Glen Gabbard, MD, 2000

Glen O. Gabbard, M.D. is Brown Foundation Chair of Psychoanalysis and Professor of Psychiatry at Baylor College of Medicine. He is also Training and Supervising Analyst at the Houston/Galveston Psychoanalytic Institute. He was the Director of the C. F. Menninger Memorial Hospital from 1989-1994 and the Bessie Walker Callaway Distinguished Professor of Psychoanalysis and Education at the Karl Menninger School of Psychiatry from 1994-2001. Dr. Gabbard served as Joint Editor-in-Chief and Editor for North America of the International Journal of Psychoanalysis from 2001-2007. He was also Associate Editor of the Journal of the American Psychoanalytic Association from 1994-2001.

Dr. Gabbard has authored or edited 23 books, including Love and Hate in the Analytic Setting, Boundaries and Boundaries in Psychoanalysis, Psychoanalysis and Film, Psychiatry and the Cinema, Management of Countertransference in Borderline Patients, and The Psychology of the Sopranos. Along with Ethel Person and Arnold Cooper, Dr. Gabbard co-edited the American Psychiatric Publishing Textbook of Psychoanalysis, Dr. Gabbard has also been active in writing psychiatric textbooks. Psychodynamic Psychiatry in Clinical Practice: Fourth Edition, an all-time best seller at American Psychiatric Publishing, has been translated into eight languages. Other books include Long-Term Psychodynamic Psychotherapy: A Basic Text< and Gabbard’s Treatments of Psychiatric Disorders: Fourth Edition. Dr. Gabbard has published 300 papers and book chapters and has also written for Slate magazine.

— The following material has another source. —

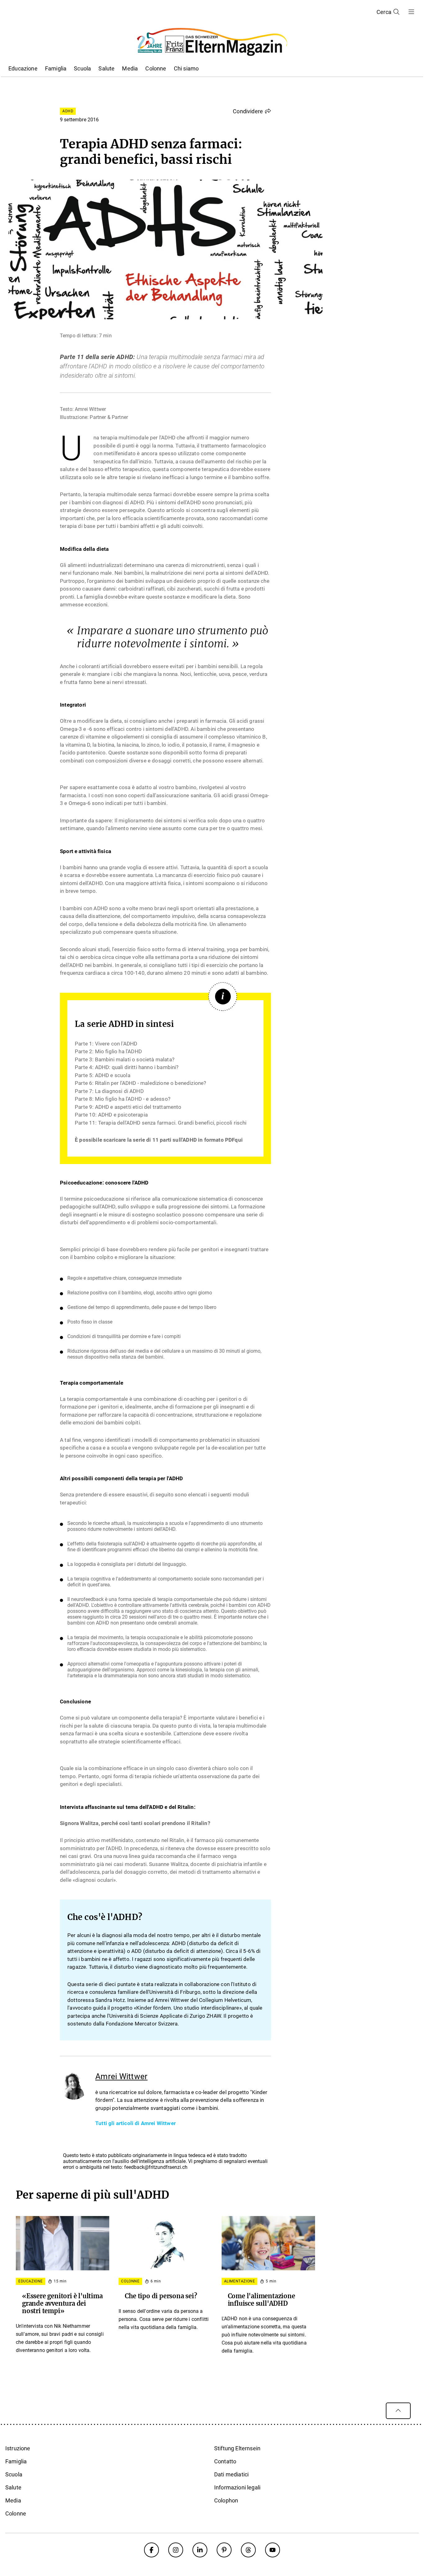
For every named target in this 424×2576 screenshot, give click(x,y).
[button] (252, 111)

In addition to the 2000 Sigourney Award, Dr. Gabbard has won the 2004 Adolf Meyer Award of the American Psychiatric Association, the 1994 Edward Strecker Award of the Institute of the Pennsylvania Hospital, the 1997 Charles Burlingame Award of the Institute for Living, and the 2008 Harry Stack Sullivan Award of the Shepherd-Pratt Hospital. He lectures widely in Europe, South America, and Australia.

When I received the letter that I had won the 2000 Sigourney Award, I was dumbfounded.  I did not know that I had been nominated, and I had to read the letter over twice to make sure I had accurately understood its meaning.  I had just turned 50 years old, and I noted that the other winners were a generation older than I.  I had always thought that the Sigourney Award was the capstone of a long career, and I was extraordinarily honored to be selected at mid-career.  I had long labored to keep psychoanalytic thinking in the mainstream of psychiatry against overwhelming odds in an era where biological reductionism was holding sway.  To me, the Award was a message that what I had been working toward throughout my professional life had not gone unnoticed.  The Sigourney Award signified a commitment to the continuing growth of the psychoanalytic field.  It was a message that my work should continue, and that those of us dedicated to psychoanalytic work were the bearers of the flame in an age of darkness and inadequate, “quick-fix” solutions to complex problems.  It inspired me to continue what I was doing and to push myself further. – Glen Gabbard, M.D.